You are not distinguishing free speech from hate speech. Each has a legal definition and consequences result from hate. It doesn’t mean the 1st amendment is perfect or sacrosanct. It wasn’t written by God or stress tested in various situations, like it is being tested right now. The Supreme Court can add clarity, like free speech turns into hate speech when it is systemic, aligns with illegal entities (terrorist organizations) that use the same language, and incitement that results in violating another citizens civil rights.
1. The First Amendment has been stress tested forever. Matt gives clear examples.
2. Correct, not written by God,
Because our founding fathers wanted God as far away from laws as possible.
3. Move to the EU or UK if you want your speech limited. Don’t try to limit others’ free speech here.
I don’t recall saying anything about limiting free speech, so you’re clearly misinterpreting what I’m writing. The Supreme Court does make a clear “legal” distinction what constitutes free speech and what constitutes hate speech with intent to aid a foreign terrorist organization and to cause harm to a protected minority group of U.S. citizens. Under that legal definition, I am arguing that what Khalil engaged in was not free speech.
You wish to decide what is hate speech (not allowed!!) and what is OK. That's limiting free speech, with a capital L.
Lots of people in the EU who would welcome a brother in arms who also wishes to censor, based on some nebulous definition of what you think hate speech is. Rosie and DeGeneres say Ireland and UK are great!
That's expressly not true. The government exercises speech control in many instances. Just try saying something deemed detrimental to national security and watch how fast you're detained.
Hell I was 10 years old and got harassed by a postal inspector for writing the words 'nuclear proliferation' on the outside of an envelope. This being during the Carter administration.
The National Security Act of 1947 pretty much put paid to 1A protections.
Who's the We you are talking about...??? Does this apply to all the other rights or just the first amendment because it's special? I get the nostalgic throwback zealotry for freedom of speech but you're twisting yourself into knots and making comparisons that don't seem logical... Maybe I'm just not smart enough...

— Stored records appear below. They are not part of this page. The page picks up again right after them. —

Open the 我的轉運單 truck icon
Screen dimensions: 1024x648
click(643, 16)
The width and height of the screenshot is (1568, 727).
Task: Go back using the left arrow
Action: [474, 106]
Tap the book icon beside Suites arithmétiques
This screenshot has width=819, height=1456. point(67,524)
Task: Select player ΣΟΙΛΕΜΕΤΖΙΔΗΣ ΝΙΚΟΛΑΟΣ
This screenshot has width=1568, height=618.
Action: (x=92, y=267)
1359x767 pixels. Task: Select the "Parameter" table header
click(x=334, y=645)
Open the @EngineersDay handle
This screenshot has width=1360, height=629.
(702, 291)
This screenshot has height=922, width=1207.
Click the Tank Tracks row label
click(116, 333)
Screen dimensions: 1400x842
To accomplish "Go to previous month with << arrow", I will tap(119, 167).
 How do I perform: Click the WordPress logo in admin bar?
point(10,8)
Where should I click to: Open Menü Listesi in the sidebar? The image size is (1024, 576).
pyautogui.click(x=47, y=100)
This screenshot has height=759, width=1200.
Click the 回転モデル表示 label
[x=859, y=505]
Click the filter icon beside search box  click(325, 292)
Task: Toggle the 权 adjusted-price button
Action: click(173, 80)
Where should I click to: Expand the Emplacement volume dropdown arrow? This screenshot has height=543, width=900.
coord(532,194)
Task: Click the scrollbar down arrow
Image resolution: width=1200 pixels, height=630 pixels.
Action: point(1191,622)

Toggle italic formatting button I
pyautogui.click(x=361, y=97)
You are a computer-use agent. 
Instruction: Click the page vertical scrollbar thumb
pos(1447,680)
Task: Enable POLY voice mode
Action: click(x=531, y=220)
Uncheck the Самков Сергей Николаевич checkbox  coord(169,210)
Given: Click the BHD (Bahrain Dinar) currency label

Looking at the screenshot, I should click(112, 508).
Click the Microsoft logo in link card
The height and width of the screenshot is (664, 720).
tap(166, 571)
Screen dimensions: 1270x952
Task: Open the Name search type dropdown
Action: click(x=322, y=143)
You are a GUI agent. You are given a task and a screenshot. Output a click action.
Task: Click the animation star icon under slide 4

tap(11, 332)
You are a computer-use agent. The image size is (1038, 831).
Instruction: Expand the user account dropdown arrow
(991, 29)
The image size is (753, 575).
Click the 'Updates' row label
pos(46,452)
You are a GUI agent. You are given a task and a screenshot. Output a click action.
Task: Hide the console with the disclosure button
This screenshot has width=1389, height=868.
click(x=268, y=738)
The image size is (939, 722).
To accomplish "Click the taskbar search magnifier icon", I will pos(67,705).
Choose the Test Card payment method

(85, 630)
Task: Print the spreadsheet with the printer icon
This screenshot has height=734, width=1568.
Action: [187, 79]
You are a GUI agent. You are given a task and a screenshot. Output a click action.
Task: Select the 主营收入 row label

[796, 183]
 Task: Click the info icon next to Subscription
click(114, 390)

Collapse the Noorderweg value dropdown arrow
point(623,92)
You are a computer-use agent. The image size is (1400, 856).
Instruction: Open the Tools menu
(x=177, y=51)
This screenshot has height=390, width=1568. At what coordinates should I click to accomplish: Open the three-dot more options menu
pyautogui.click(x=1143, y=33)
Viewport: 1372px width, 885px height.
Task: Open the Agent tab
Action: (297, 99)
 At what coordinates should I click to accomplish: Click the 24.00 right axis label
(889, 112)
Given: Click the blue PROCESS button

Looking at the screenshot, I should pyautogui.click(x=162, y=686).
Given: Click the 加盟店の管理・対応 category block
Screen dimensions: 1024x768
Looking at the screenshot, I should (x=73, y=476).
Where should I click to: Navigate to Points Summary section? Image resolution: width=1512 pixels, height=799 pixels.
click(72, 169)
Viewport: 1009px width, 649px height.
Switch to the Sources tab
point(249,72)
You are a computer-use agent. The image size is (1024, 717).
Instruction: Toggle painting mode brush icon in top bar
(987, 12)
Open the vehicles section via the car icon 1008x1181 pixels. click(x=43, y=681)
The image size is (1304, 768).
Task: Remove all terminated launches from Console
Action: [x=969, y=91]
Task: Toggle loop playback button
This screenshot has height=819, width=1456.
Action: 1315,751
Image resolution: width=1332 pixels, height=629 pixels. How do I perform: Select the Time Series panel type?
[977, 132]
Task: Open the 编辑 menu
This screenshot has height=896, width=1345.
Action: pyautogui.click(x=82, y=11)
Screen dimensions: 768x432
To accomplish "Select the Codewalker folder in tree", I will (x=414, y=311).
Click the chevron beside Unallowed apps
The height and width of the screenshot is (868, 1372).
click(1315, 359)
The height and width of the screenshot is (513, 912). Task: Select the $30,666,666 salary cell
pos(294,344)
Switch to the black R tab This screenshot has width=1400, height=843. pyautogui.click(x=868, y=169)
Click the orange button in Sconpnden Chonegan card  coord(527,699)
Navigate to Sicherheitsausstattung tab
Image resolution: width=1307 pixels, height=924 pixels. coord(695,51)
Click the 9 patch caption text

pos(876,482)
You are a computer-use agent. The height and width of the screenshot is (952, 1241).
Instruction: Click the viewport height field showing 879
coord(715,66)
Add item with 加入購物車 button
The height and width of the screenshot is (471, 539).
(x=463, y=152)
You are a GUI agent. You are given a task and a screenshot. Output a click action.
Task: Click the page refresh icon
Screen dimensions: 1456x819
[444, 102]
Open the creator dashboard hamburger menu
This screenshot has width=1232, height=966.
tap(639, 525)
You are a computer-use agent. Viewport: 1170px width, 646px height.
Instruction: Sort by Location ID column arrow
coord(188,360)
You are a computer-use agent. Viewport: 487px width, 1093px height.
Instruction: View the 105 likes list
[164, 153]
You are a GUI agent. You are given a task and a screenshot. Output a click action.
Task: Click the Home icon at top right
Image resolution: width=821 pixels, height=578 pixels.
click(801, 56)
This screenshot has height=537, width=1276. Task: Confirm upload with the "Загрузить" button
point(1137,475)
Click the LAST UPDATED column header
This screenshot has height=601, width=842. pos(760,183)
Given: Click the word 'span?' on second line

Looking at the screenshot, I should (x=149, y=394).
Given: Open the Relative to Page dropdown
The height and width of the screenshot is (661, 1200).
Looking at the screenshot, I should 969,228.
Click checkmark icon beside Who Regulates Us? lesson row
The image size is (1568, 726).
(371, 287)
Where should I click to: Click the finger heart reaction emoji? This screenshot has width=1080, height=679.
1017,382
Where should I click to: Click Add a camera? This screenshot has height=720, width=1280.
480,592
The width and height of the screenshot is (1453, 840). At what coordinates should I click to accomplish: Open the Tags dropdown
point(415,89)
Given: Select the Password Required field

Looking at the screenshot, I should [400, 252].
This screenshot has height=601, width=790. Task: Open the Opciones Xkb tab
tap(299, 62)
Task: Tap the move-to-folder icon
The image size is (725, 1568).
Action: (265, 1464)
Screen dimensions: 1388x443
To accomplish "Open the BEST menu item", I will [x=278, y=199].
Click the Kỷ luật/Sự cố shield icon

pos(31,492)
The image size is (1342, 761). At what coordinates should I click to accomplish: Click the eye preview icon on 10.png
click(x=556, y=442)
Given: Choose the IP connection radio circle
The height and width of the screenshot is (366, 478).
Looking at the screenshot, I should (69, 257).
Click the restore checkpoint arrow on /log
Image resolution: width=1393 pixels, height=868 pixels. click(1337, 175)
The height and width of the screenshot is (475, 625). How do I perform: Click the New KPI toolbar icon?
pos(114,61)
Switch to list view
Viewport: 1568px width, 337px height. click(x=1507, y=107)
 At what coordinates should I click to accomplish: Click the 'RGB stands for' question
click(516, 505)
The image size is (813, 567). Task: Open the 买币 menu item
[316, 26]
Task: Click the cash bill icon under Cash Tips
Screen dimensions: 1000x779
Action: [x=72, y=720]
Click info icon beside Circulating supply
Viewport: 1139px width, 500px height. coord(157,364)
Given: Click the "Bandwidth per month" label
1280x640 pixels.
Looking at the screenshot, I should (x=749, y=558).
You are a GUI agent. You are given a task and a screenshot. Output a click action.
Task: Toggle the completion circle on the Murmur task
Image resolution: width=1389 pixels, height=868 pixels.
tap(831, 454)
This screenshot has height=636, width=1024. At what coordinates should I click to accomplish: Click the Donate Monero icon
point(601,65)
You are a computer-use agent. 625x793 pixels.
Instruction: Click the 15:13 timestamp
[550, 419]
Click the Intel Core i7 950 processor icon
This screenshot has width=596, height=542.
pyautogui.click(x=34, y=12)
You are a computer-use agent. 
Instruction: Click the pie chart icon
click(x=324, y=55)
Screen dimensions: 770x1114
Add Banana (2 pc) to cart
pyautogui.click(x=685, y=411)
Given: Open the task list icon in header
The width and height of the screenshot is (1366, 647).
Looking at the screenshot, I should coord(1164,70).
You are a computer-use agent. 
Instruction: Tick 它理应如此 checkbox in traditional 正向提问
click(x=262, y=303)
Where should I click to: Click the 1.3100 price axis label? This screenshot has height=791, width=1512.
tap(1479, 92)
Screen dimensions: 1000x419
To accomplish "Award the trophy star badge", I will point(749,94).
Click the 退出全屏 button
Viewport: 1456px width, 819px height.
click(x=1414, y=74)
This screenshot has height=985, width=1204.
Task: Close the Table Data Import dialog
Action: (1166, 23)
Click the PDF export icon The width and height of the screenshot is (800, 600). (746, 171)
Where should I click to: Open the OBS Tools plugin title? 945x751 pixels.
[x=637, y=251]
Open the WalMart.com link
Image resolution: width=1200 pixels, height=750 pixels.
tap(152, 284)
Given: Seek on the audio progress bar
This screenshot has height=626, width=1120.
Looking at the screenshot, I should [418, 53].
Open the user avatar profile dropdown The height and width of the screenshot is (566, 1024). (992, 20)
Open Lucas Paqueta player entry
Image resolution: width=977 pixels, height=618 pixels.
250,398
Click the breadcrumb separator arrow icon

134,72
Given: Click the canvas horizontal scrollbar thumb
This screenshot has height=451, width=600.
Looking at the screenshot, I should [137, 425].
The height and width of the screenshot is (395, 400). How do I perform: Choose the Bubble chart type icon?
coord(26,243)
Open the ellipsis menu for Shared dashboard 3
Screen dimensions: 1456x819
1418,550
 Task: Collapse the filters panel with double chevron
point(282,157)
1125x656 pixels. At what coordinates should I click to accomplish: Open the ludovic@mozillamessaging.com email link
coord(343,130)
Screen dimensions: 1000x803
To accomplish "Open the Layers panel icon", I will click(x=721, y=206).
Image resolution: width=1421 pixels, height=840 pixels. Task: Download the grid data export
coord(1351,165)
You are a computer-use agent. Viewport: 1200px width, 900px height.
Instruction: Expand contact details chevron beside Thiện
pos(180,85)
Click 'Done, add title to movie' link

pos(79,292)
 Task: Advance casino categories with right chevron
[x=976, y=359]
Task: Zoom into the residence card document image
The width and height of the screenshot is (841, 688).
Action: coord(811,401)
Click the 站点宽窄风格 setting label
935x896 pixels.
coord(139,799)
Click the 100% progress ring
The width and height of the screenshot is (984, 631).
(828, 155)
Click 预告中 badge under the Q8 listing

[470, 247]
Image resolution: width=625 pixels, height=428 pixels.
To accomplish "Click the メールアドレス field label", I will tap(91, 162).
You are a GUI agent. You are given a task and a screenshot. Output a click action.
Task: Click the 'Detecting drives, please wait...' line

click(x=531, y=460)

> Maybe I'm just not smart enough..
you didn't go to college. There they use 20 dollar words to teach you to stand on your head and tell the rest of the world its they whom are upside down.
Jefferson originally described our rights as "unalienable", but later changed this to "inalienable". Important distinction. the briliance of the American Constitution is that it elevated man as never before in history, per our birth-rights, the inalienable rights that attend personhood. As someone once said, "You could die with your rights on". Without agreement about the responsibilities that accompany every right, we would have chaos, the opposite of civil society. Here is where we are beginning to fail as a civil society.
Matt, I am wondering - do you think that the USG should be able to deny a visa application solely on speech grounds?
The “ absolute rights” thing has always made me uneasy. Sometimes this belief goes against all common sense survival instincts.
Thank you! This is the brilliance of "endowed by our Creator". Such rights are beyond the reach of mere men. They are ours inherently, citizen or not.